*Task statement:* Reproduce verbatim the part of the listing that begins with the line containing "Screen dimensions: 1632x918" and ends with the line containing "click(1995, 316)", both lines included.

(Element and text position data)
==*==

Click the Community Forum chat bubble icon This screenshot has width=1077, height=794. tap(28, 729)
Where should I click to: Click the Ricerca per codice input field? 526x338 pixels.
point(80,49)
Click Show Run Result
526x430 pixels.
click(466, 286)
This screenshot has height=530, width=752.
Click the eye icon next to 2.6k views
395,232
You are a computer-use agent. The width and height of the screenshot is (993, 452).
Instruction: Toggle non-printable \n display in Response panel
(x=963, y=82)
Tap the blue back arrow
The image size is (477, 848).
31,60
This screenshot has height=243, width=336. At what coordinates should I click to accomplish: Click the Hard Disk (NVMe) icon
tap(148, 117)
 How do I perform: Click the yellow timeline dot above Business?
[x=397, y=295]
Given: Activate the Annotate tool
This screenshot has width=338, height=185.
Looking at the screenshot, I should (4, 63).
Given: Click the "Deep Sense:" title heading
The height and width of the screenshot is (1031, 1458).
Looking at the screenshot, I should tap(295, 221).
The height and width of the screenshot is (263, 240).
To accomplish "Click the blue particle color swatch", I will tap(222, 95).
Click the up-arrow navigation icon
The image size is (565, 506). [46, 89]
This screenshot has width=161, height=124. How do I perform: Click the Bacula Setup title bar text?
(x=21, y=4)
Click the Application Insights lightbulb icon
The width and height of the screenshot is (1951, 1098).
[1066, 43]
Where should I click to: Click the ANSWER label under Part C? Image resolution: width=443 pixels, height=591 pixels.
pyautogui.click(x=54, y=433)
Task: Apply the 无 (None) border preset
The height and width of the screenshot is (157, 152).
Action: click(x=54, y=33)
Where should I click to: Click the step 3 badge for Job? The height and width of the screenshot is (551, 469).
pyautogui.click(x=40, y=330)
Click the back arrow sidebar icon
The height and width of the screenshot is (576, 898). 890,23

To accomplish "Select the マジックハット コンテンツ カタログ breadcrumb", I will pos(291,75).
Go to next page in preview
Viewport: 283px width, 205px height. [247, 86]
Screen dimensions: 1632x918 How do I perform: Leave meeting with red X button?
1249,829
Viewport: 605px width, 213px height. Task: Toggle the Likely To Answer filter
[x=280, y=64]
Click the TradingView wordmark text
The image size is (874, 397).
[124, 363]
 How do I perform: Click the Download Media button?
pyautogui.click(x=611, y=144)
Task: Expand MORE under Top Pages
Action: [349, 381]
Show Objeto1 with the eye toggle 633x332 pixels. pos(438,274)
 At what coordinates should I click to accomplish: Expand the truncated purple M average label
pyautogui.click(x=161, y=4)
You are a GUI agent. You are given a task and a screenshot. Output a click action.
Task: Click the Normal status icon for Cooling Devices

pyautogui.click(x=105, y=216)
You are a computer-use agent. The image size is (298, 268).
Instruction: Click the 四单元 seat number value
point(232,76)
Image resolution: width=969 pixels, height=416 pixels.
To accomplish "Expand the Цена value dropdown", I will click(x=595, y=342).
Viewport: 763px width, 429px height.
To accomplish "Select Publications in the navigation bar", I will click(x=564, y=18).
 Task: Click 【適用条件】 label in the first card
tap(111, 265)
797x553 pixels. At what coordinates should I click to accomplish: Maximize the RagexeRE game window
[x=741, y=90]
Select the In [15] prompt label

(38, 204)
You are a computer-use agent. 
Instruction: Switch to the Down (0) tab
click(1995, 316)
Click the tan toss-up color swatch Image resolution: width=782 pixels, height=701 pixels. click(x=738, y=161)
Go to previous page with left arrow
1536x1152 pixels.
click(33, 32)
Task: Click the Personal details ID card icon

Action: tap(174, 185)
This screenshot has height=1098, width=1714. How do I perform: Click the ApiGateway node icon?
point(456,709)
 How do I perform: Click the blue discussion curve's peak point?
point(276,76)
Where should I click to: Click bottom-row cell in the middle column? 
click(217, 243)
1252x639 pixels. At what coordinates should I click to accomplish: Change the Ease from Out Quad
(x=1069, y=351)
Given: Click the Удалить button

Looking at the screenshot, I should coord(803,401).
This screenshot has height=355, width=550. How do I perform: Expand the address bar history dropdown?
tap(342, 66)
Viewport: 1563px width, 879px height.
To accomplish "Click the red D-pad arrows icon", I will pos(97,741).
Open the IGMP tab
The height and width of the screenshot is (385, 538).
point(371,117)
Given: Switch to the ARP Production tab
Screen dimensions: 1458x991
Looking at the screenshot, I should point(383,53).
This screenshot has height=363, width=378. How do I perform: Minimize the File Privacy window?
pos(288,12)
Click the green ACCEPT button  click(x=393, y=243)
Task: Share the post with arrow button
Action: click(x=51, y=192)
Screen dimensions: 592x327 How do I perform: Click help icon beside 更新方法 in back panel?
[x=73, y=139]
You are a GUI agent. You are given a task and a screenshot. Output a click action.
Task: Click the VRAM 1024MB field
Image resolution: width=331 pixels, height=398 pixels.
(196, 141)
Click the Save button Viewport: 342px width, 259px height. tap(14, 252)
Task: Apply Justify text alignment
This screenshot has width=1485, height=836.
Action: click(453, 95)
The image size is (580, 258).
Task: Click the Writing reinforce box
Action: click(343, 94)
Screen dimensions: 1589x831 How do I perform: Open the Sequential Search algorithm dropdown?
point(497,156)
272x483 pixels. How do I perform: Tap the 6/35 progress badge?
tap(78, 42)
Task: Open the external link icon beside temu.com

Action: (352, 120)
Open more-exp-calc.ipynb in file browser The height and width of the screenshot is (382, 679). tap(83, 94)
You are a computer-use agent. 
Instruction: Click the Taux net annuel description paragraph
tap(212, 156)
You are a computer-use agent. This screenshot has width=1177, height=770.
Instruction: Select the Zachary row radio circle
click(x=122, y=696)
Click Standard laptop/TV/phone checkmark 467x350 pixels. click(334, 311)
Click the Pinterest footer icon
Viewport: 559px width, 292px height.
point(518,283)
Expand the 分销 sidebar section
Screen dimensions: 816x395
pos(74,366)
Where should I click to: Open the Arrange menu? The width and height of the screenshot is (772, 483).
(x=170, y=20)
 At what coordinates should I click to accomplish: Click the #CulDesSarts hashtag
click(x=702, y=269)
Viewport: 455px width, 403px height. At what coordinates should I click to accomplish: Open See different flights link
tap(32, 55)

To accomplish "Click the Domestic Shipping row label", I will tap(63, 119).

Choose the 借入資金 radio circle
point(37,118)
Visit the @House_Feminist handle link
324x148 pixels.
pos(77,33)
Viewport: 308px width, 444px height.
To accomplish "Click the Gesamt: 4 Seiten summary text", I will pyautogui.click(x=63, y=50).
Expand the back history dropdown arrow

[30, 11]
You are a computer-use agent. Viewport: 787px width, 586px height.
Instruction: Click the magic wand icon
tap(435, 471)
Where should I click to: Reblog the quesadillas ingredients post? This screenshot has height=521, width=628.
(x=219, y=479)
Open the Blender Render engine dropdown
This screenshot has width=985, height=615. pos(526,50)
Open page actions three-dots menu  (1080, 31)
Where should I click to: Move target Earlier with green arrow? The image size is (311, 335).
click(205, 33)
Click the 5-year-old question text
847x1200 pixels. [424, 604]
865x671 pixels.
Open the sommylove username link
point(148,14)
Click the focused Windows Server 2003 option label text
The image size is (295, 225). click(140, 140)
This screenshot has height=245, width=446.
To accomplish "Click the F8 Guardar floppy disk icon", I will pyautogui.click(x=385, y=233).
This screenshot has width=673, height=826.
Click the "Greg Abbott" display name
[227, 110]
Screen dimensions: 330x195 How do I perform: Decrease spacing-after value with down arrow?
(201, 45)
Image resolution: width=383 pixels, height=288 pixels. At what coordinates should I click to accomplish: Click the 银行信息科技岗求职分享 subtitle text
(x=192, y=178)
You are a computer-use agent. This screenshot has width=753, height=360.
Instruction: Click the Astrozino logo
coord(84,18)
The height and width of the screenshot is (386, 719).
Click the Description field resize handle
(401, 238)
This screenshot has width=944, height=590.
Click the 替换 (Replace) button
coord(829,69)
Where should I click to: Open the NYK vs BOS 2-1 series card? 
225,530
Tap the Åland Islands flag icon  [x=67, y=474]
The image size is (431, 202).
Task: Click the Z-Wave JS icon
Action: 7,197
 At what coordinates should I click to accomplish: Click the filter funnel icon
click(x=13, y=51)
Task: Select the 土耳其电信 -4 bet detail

==*==

*Answer to this problem:*
Screen dimensions: 1632x918 How do I perform: Leave meeting with red X button?
1249,829
Viewport: 605px width, 213px height. Task: Toggle the Likely To Answer filter
[x=280, y=64]
Click the TradingView wordmark text
The image size is (874, 397).
[124, 363]
 How do I perform: Click the Download Media button?
pyautogui.click(x=611, y=144)
Task: Expand MORE under Top Pages
Action: [349, 381]
Show Objeto1 with the eye toggle 633x332 pixels. pos(438,274)
 At what coordinates should I click to accomplish: Expand the truncated purple M average label
pyautogui.click(x=161, y=4)
You are a GUI agent. You are given a task and a screenshot. Output a click action.
Task: Click the Normal status icon for Cooling Devices

pyautogui.click(x=105, y=216)
You are a computer-use agent. The image size is (298, 268).
Instruction: Click the 四单元 seat number value
point(232,76)
Image resolution: width=969 pixels, height=416 pixels.
To accomplish "Expand the Цена value dropdown", I will click(x=595, y=342).
Viewport: 763px width, 429px height.
To accomplish "Select Publications in the navigation bar", I will click(x=564, y=18).
 Task: Click 【適用条件】 label in the first card
tap(111, 265)
797x553 pixels. At what coordinates should I click to accomplish: Maximize the RagexeRE game window
[x=741, y=90]
Select the In [15] prompt label

(38, 204)
You are a computer-use agent. 
Instruction: Switch to the Down (0) tab
click(1995, 316)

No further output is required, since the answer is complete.